##### Data section

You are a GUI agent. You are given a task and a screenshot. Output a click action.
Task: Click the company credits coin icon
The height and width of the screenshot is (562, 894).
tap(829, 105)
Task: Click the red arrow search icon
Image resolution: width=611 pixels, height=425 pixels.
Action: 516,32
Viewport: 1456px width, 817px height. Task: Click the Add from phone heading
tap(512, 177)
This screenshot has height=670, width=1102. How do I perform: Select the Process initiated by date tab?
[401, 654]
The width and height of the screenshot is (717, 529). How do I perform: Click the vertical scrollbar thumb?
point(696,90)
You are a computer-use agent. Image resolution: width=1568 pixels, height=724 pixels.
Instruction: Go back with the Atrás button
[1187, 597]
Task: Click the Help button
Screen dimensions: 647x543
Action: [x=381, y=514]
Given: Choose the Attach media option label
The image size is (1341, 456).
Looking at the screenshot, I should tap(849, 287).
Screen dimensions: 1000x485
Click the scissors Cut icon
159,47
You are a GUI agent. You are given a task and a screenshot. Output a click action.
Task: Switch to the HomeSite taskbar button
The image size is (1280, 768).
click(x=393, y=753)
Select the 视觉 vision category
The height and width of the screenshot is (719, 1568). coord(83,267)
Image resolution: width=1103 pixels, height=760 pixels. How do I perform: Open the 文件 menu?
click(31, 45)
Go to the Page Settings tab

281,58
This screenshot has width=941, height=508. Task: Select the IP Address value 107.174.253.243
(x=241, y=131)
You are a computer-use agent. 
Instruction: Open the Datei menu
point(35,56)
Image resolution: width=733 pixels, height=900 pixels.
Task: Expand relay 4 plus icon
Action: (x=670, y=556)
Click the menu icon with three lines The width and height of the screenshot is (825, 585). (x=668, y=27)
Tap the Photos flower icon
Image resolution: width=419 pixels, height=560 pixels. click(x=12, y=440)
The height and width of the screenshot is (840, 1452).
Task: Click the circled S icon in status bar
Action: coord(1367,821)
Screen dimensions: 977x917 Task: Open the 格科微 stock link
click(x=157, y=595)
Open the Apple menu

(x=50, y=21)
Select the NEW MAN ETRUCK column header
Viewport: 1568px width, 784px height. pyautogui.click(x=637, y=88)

##########

Exactly as shown, give every record again.

You are a GUI agent. You are given a task and a screenshot. Output a click action.
Task: Click the company credits coin icon
The height and width of the screenshot is (562, 894).
tap(829, 105)
Task: Click the red arrow search icon
Image resolution: width=611 pixels, height=425 pixels.
Action: 516,32
Viewport: 1456px width, 817px height. Task: Click the Add from phone heading
tap(512, 177)
This screenshot has height=670, width=1102. How do I perform: Select the Process initiated by date tab?
[401, 654]
The width and height of the screenshot is (717, 529). How do I perform: Click the vertical scrollbar thumb?
point(696,90)
You are a computer-use agent. Image resolution: width=1568 pixels, height=724 pixels.
Instruction: Go back with the Atrás button
[1187, 597]
Task: Click the Help button
Screen dimensions: 647x543
Action: [x=381, y=514]
Given: Choose the Attach media option label
The image size is (1341, 456).
Looking at the screenshot, I should tap(849, 287).
Screen dimensions: 1000x485
Click the scissors Cut icon
159,47
You are a GUI agent. You are given a task and a screenshot. Output a click action.
Task: Switch to the HomeSite taskbar button
The image size is (1280, 768).
click(x=393, y=753)
Select the 视觉 vision category
The height and width of the screenshot is (719, 1568). coord(83,267)
Image resolution: width=1103 pixels, height=760 pixels. How do I perform: Open the 文件 menu?
click(31, 45)
Go to the Page Settings tab

281,58
This screenshot has width=941, height=508. Task: Select the IP Address value 107.174.253.243
(x=241, y=131)
You are a computer-use agent. 
Instruction: Open the Datei menu
point(35,56)
Image resolution: width=733 pixels, height=900 pixels.
Task: Expand relay 4 plus icon
Action: (x=670, y=556)
Click the menu icon with three lines The width and height of the screenshot is (825, 585). (x=668, y=27)
Tap the Photos flower icon
Image resolution: width=419 pixels, height=560 pixels. click(x=12, y=440)
The height and width of the screenshot is (840, 1452).
Task: Click the circled S icon in status bar
Action: coord(1367,821)
Screen dimensions: 977x917 Task: Open the 格科微 stock link
click(x=157, y=595)
Open the Apple menu

(x=50, y=21)
Select the NEW MAN ETRUCK column header
Viewport: 1568px width, 784px height. pyautogui.click(x=637, y=88)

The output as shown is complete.